The supplies are paid for by a PetCo Foundation grant and the Animal Balance volunteers donated their time. Kauai Humane Society is hosting the Mobile Animal Sterilization (MASH) Clinic and has paid for the team’s lodging.
“We’re focusing on owned cats and dogs, and Kauai Community Cat Project will bring some of their cats, too,” she said.
Clifford continued: “Next time when we come back, we want to focus more on community cats, but right now it’s about helping people.”
Koloa Rum donated space in a container for shipping 200 cat traps and they’re being prepped at KHS.
“It’s been a beautiful coming together of the community already,” Clifford said. “We’ll use the cat traps when we come back the next time.”
Animal Balance’s first project was in the Galapagos Islands, where an over-expanded population of cats and dogs was being exterminated through poisoned meat left in the streets.
“It was too much of a danger to non-target species,” Clifford said. “So we came in and showed them a more targeted and more humane approach.”
Animal Balance altered as many community animals as they could, gave leashes and collars to people who took them into their homes, and offered free dog training classes.
“We reduced the cat and dog population and the local people loved it,” Clifford said. “That’s what happened there, and we mold to fit the situation, work with the community.”
Starting Monday at 8:30 a.m., Animal Balance’s volunteers will team up with those from the community to cycle through about 100 surgeries every day. KHS staff will be working alongside Animal Balance volunteers, swapping knowledge.
“With Animal Balance being able to consult with us on the clinic, our hope is they’d be able to provide some outside-the-box thinking,” said Scott Pisani, KHS executive director.
Thursday, the two teams were already working together, learning new techniques while working on some of the animals already on deck at KHS.
Those interested in learning how to trap cats to be sterilized and released where they were trapped — known as TNR — can attend a seminar today and get info on the practice. Registration is preferred for that seminar, according to an Animal Balance press release.
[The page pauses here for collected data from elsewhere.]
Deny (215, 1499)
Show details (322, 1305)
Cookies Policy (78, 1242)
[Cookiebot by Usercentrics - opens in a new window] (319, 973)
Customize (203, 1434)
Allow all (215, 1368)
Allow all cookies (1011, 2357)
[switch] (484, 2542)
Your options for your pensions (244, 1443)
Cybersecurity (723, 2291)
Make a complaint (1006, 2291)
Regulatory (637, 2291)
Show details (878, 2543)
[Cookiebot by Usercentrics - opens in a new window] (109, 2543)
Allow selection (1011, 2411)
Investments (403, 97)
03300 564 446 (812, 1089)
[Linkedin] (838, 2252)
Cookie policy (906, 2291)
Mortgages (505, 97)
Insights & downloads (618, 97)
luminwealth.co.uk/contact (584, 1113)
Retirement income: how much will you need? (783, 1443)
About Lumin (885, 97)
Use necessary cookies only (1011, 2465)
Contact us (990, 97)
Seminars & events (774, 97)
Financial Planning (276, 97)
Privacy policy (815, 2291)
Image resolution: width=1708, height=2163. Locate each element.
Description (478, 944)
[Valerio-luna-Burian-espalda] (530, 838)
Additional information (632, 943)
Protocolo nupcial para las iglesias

Sunday, beginning at noon, community volunteers will be brought up to speed on the plan for the week during an orientation.
While the influx in surgeries from the Animal Balance MASH Clinic will help with the overall need for affordable spay and neuter surgeries on the island, Pisani said he knows it’s not the final solution.
“Everyone is interested in us getting the clinic going again, and we’re passionate about getting it done as well,” Pisani said. “This is supplementary to our normal clinic.”
The ultimate goal is to have the KHS spay and neuter clinic back up and running, alongside regular MASH Clinics from Animal Balance.
“Staffing is still the challenge, the same challenges on the veterinary technician side and the customer service side,” Pisani said. “We’re trying to be inventive on that.”
Animal Balance is on board with offering any help it can, Clifford said, and the goal is to have another MASH Clinic as soon as money is secured.
“We do need the community to come out, show up and make this a success so we can get funding to come back soon,” Clifford said.
While there are many who’ve stepped up to the plate already, Pisani said the MASH Clinic could use more volunteers.
“There are all kinds of tasks that need to be done,” Pisani said. “There’s the support for the medical side, like prepping for surgery. There’s also things like registration and check-outs.”